以前に故永田大僧正から特殊な法として「通力を切り破る法」を授かった。いわば他者の修法や祈祷、霊力を使えなくする法である。
これは一週間断食をして、その後は肉食を断ち、日々菜食をしていないと伝授できないし、法も効かないということだったので、私はそれを実行した。
大僧正はお魚は召し上がられていたが、私はいまも肉や魚はたべないでいる。
またこの条件でないと伝授はされないので、授かった人はごくわずかだろう。
なんでも、菜食していないと守護神が働かれないそうだ。
大僧正は「この法はきついで、こわい、コワイ」と言っていた。(関西では「こわい、コワイ」と繰返すことをよく耳にする)
(余談だが、私の経験上、本当に通力がある行者は極めて稀である。
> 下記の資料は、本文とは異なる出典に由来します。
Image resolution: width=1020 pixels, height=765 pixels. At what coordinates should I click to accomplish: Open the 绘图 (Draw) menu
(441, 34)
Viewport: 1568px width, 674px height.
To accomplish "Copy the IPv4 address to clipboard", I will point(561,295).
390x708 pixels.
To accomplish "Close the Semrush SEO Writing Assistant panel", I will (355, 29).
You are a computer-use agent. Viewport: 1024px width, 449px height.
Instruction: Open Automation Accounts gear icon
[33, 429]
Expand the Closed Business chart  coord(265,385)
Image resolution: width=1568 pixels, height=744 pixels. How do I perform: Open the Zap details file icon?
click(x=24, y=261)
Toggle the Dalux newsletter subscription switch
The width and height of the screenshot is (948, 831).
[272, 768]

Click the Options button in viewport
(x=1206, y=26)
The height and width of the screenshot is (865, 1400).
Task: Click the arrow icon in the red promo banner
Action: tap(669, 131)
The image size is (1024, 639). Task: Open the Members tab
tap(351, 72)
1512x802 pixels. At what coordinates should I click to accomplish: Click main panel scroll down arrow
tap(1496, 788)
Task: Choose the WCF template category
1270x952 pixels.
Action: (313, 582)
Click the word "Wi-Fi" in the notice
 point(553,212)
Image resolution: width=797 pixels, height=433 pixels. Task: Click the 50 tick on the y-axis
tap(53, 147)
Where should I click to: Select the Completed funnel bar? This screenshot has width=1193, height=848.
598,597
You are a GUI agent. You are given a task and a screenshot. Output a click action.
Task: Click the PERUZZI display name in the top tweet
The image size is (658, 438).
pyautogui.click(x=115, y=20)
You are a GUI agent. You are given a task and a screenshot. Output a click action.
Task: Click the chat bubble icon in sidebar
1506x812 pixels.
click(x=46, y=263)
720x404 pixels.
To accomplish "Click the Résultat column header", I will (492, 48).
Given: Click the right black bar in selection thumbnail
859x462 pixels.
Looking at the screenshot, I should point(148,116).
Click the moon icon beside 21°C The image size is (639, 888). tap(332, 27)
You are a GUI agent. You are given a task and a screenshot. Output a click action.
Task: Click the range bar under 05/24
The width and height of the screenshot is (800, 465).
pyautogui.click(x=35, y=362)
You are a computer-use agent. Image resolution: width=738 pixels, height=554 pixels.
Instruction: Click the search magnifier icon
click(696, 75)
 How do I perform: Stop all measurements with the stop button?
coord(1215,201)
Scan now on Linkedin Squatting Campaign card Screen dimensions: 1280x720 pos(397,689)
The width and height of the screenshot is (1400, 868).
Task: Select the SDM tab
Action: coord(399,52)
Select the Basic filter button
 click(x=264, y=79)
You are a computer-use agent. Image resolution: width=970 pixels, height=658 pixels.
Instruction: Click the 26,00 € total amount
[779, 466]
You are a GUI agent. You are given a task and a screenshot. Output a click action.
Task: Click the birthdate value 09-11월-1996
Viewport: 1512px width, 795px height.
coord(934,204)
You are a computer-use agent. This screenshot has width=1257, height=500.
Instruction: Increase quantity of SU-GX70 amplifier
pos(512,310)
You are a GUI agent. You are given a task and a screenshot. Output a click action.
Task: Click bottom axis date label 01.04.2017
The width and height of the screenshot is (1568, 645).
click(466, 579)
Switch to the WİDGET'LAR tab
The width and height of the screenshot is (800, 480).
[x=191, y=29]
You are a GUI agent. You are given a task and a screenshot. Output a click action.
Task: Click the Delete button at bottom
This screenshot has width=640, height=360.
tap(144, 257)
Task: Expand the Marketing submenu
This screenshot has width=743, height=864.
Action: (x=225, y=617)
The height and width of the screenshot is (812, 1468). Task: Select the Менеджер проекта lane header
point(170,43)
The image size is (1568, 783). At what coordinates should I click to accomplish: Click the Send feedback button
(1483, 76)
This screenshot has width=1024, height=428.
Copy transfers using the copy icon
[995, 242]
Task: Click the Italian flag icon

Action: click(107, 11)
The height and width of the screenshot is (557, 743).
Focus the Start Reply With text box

昔の謙虚で信心深い人の中にはいた。稲荷山に上がっていても昔の先生の話をよく聞くが今はそういう人はいないそうだ。
私も実際、今までに有名無名を問わず通力を看板にする行者に会ってきたが、よく観察しているとそういう力はなかった。まずそういう人は何でも祟、ノロイのせいにする。そう言っとけば簡単だし楽なのである。思い込みである。なかには悪意のない人もいるのだが、良い影響があるとは思えない。
はったりや脅しはうまい。目に見えない世界のことだから、悩んでる人が自信満々に言われるとつい信じてしまうのだ。これを悪用したのが今世間を賑わす霊感商法壺売りである。
もちろん、本当に通力のあるかたとは対峙することはないので、そう滅多に修すこともないのだが。。。)
だいたい施餓鬼供養を如法に拝んでいると、他者からの霊的な干渉を受けなくなる功徳があるので、修する必要がない。
もし、そういう悩みの人がいたら、「破れ鍋にとじ蓋」の譬えのごとく、どこか低い所で波長があっているので、施餓鬼供養と懺悔滅罪、報恩祝福をつづけて、積善と自己浄化、心身調和に努めればよいのである。
また、そういう悩みの人はどこか恐怖心か罪悪感が強くあるので、正直思い込みであることも多々ある。自分の影におびえているのだ。ゆえに守護霊や帰依の神仏に祈ることだ。
以前には、羽田先生からも、一度伝授した法を無効にする作法のご教示を賜った。
密教の修法は、うっかり非器に授けてしまうと、あとでとんでもないことになる。
懺悔話だが、私も過去に何度か苦い経験がある。だから今はほとんど僧侶向けの伝授はしてない。(相手をよくよく見て判断している。それでも難しい)
以前、ある大徳が、新興宗教の教祖があまりに熱心だったので、うっかり密教の法を授けてしまい、問題になったことも。。。
それは授けた伝授阿闍梨の重大な過失となる。その時にこれらの法を修す。
しかし、どちらにしても、あまり使いたくはない法だ。